= McCall Outdoor Science School =

Learning center in Idaho, U.S.

The McCall Outdoor Science School (MOSS) is a year-round learning center that serves over 2500 Idaho K–12 students annually in residential and outreach settings. Field instructors for outdoor science programs are University of Idaho College of Natural Resources graduate students completing a certificate and master's degree in environmental education. The McCall Outdoor Science School also offers programs open to the public including Field Seminars, Faculty Lectures, and Community Partnerships. MOSS is Idaho's only residential outdoor science school.

The program is located outside of McCall, Idaho at the 14 acre University of Idaho McCall Field Campus on Payette Lake and is operated through a partnership between the University of Idaho College of Natural Resources and Ponderosa State Park.

== History ==
The McCall Outdoor Science School was founded in 2001 by Steve Hollenhorst (University of Idaho College of Natural Resources) and Greg Fizzell (Palouse-Clearwater Environmental Institute).

A short history of the McCall Field Campus and MOSS is presented below:

1938 – UI secures access to property

1939 – Dining Hall built by Civilian Conservation Corps

1942 – Forestry "Summer Camp" begins

1970s – Cabins and bunkhouses built

1990s – Summer Camp ends, facilities, decline, maintenance backlog grows

2001 – K–12 programs started with 35 students in one week of programming

2003 – Grad program started with 8 students

2005 – AmeriCorps program started

2006 – $150K winterization improvements, year-round operation begins

2007 – Community Outreach programs implemented

2007 – Winter residential programs

2008 – NSF EPSCoR grant received for K–12 Science Education

2008 – Land Board grants 3-years to work out land exchange

2009 – Kresge Grant to support Field Campus Master Plan

2009 – FEMA fire mitigation and FireWise grant

2012 – Dr. Lee Vierling becomes Executive Director of MOSS and McCall Field Campus

2012 – Recipient of J.A. and Kathryn Albertson ID21 Award for Innovation in Education

2012 – DeVlieg Distinguished Scholars program established through donation from the DeVlieg Foundation

2013 – Recipient of W.K. Kellogg Foundation Award for Excellence in Outreach and Engagement for the Western United States

2013 – Named finalist for National APLU Magrath Award with Pennsylvania State University, Ohio State University, and University of Texas El Paso

2013 – New campus architectural master plan completed

2014 – Recipient of Idaho Power 'Powering Lives' grant

== K–12 program ==
MOSS classes are conducted outdoors, mostly in Ponderosa State Park. The park's ecosystems include coniferous forest, mountain streams, lake shore, wet meadows, and shrub-steppe environments. The subject of ecosystem science serves as the context for standards-based study of science, technology, mathematics, and language arts.

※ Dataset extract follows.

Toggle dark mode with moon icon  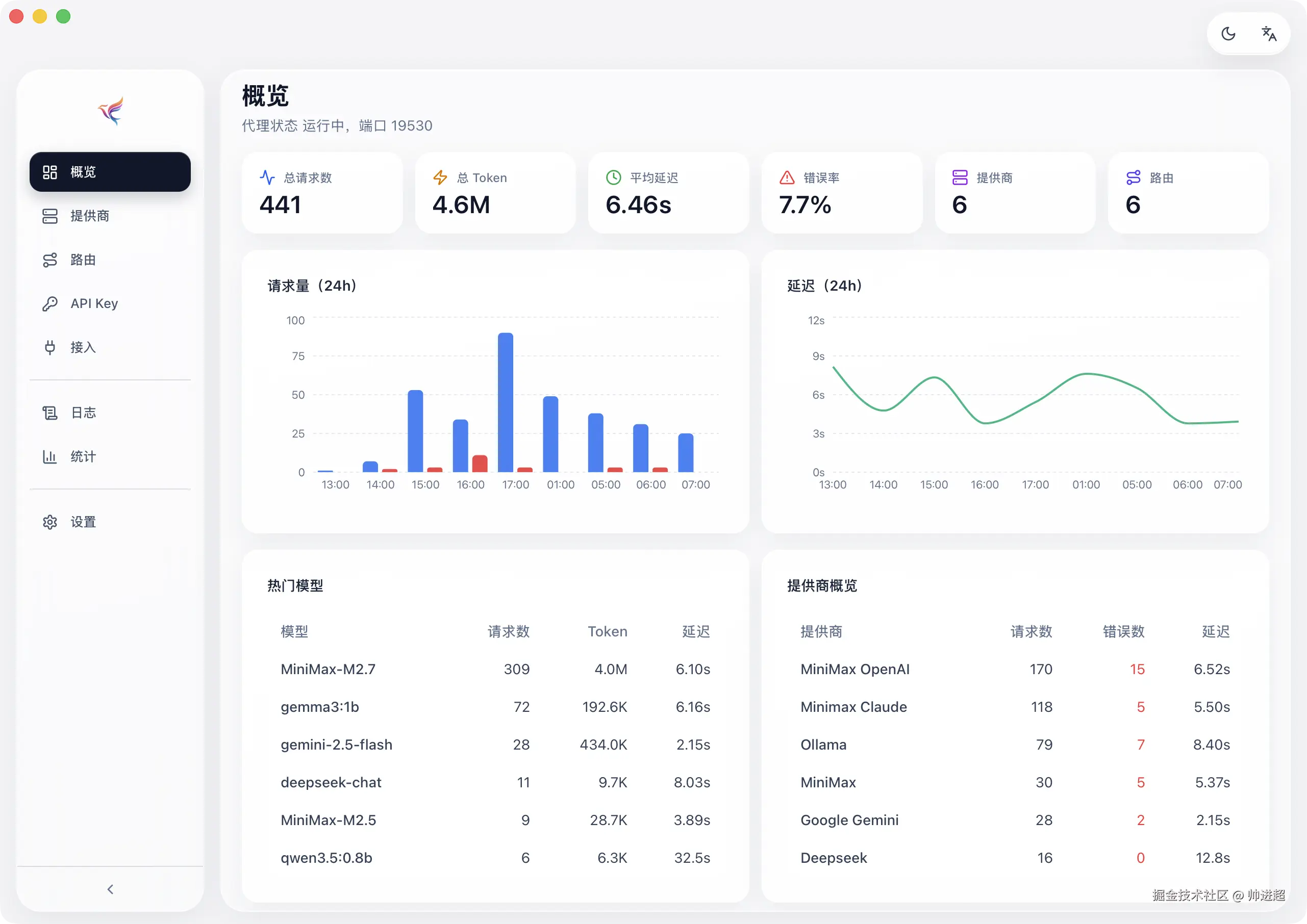click(1228, 34)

Team-building and mutual respect are important components of MOSS field programs. New life skills in communication and group decision-making result when students participate in a series of low-ropes elements. Clear communication, respect, and teamwork are stressed through active metaphor.

== Graduate program ==
The McCall Outdoor Science School (MOSS) graduate program includes several components. Sixteen graduate students serve as field instructors to K–12 student participants while earning 19 University of Idaho graduate course credits and developing a graduate project by partnering with a team of researchers or community members. Most of the work within the first year of the program takes place at the MOSS campus, with additional experience occurring in various schools around the state and at public agencies and nonprofit organizations across Idaho.

== Teacher education ==
MOSS offers summer and winter Teacher Institute focusing on teaching about topics such as climate, water, biofuels, and ecosystem services. K–12 teachers spend a long weekend on MOSS working alongside university scientists to discover current findings in scientific research fields and how these findings can be integrated into the classroom.